DCMI 2014: schema.org holdings in open source library systems

Posted on Tue 14 October 2014 in Linked Open Data

My slides from DCMI 2014: schema.org in the wild: open source libraries++.

Last week I was at the Dublin Core Metadata Initiative 2014 conference, where Richard Wallis, Charles MacCathie Nevile and I were slated to present on schema.org and the work of the W3C Schema.org Bibliographic Extension Community Group (#schemabibex). As a first-timer at DCMI, I wasn't sure what kind of an audience to expect: there is a peer-reviewed papers track, and a series of sessions on a truly intimidating topic (RDF Application Profiles), but on the other hand our own topic was fairly basic. As it turned out, there was an invigoratingly mixed set of backgrounds present, and Eric Miller's opening keynote, which gave an oral history of the origins of DCMI and a look towards the future challenges for the organization, reassured me that I wasn't going to be out of my depth.

Special kudos to Eric for his analogy of the Web to a credit card, which offers both human-readable and machine-readable data. A nice, clean image!
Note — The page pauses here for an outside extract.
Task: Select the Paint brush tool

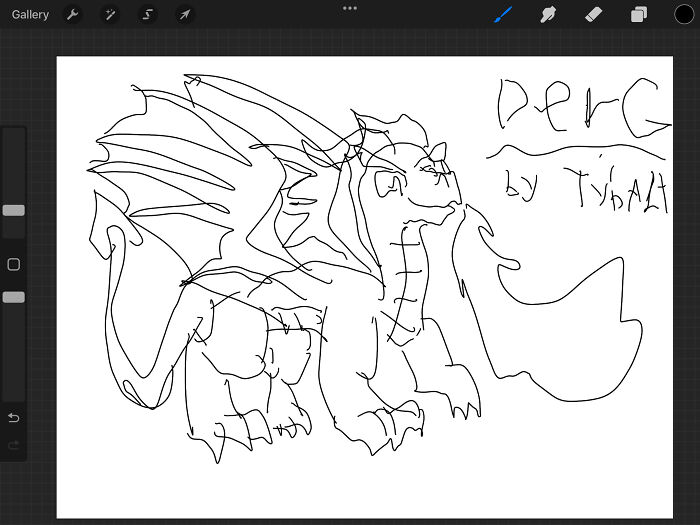Action: (x=504, y=15)
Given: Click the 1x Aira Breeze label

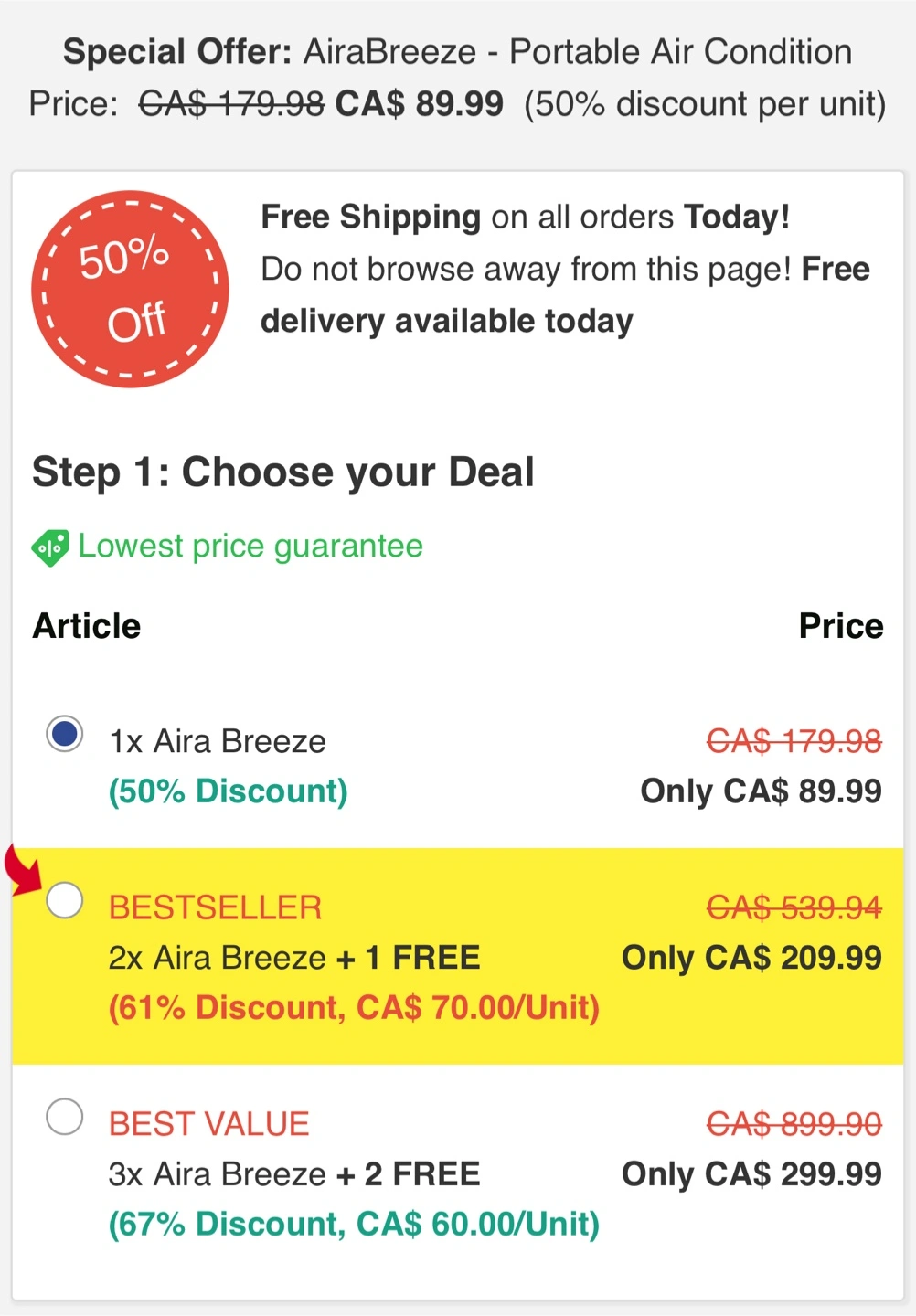Looking at the screenshot, I should point(218,741).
Richard, Charles and I opted to structure our 1.5 hour session as a series of short talks followed by a long period of discussion. However, as often happens, the excitement of speaking in front of a room that drew so many attendees that we had to jam with more chairs led to that plan breaking down. I cut my own materials back to illustrating how one of my primary contributions to the #schemabibex effort--representing library holdings using schema.org's GoodRelations-based Product/Offer model--had been implemented in free software library systems, including Evergreen, Koha, and VuFind. I walked from a basic bibliographic record (represented as a Product), through to the associated borrowable items (represented as Offers with a price of $0.00, call numbers as SKUs, and barcodes as serialNumbers), that were offered by a specific Library with its own set of operating hours, address, and contact information... all published out of the box as RDFa in modern Evergreen systems.

I did stray a little to posit that the use case for schema.org is not and should not be limited to "search engine optimization", but that this very simple level of structured data could fairly easily form the basis of an API. In the rather limited discussion that we were able to hold at the end of the session (and encroaching on break time), Charles counselled that libraries shouldn't really bother with dumbing down their beautiful metadata simply to publish schema.org... while I countered that the pursuit of publishing beautiful metadata in the past has generally led librarians to publish no metadata at all, and that schema.org was a great first step towards building a web of cultural heritage metadata meant for machine consumption.

I wish I could have stayed longer at DCMI, but it was Thanksgiving in Canada and there were families to visit and feast with--not to mention children to help take car of--so I had to depart after just a day and a half. I'm encouraged by the steps the organization is taking to renew itself, and I hope to be able to participate again in the future.